- October is here and the autumnal weather is most definitely upon us but this month has also brought with it the introduction of a completely new system of Shared Parental Leave (ShPL).
- Employees whose Expected Week of Childbirth is on or after 5th April 2015 may soon be notifying you of their pregnancy and will be entitled to take leave under the new scheme. Find out more about who qualifies for ShPL.
The legislation has been brought in to give families more choice in how they parent. Many commentators have welcomed the new scheme as it is seen as an attempt to align UK workplaces with more progressive practices that are commonplace in Europe. It seems the added flexibility is attractive to mothers, with 44% of working mothers indicating they would consider uptake of this new scheme. The government hopes that this will encourage parents to remain economically active and reduce the chance of mothers falling behind their counterparts in their career progression without limiting the care of their child.

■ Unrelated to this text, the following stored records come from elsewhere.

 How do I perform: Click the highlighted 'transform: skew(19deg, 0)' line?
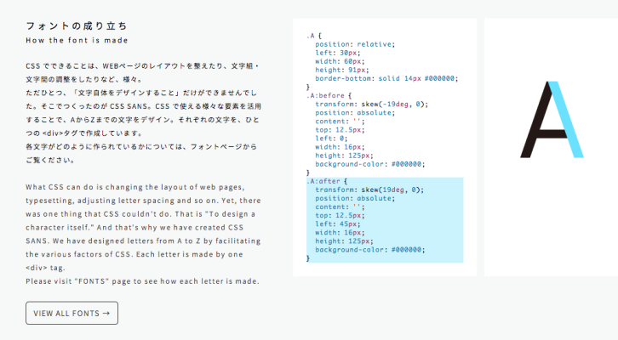coord(369,190)
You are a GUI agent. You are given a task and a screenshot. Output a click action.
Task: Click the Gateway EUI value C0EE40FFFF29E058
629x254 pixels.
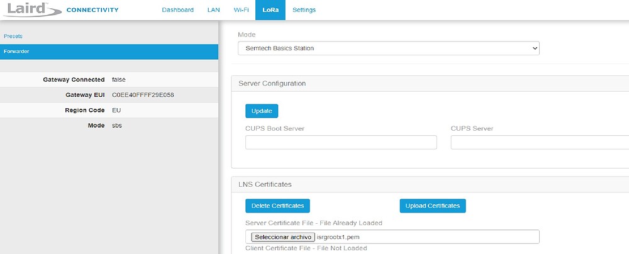(143, 95)
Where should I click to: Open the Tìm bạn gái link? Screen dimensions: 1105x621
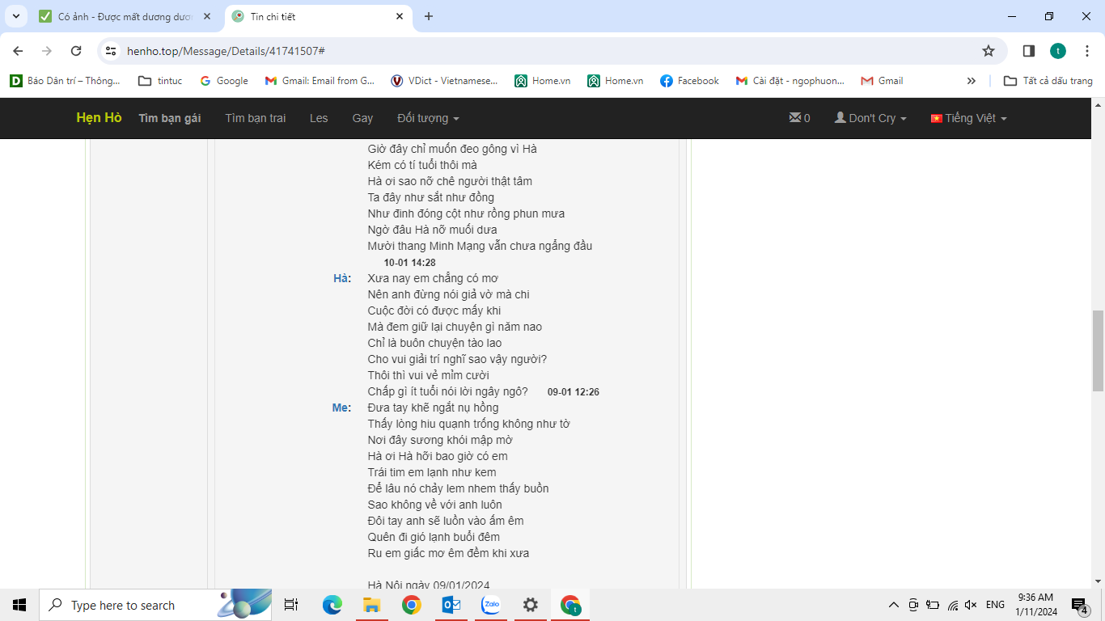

Now that all sounds fantastic but there are also those commentators that suggest that the legislation will do little to change current workplace attitudes. In the Real People office we have people sitting in both camps and the debate is ongoing!
Firstly there is the pay issue; there seems to be a clear financial incentive for mothers to take the first six weeks of maternity leave as even under the new scheme it will still be them that will be eligible for the 90% enhancement of Statutory Maternity Pay. Additionally many organisations offer enhanced maternity pay, far higher than the statutory, there is no requirement for shared parental leave pay to match this.
There is also the cultural aspect to consider, apparently as a society we hold values that are more traditional than we might let on, for example one third of the population think that it should be the mother who stays at home when the child is under school age. As we know legislation is not a magic bullet and currently there is a fear amongst fathers that taking extended time off will negatively impact on their career.
Ultimately we will have to wait and see if the new provisions will be popular and if they will help to erode traditional notions of what working families look like. Either way we need to be prepared to support those that do want to take advantage of ShPL and ensure those that do, do not suffer any detriment.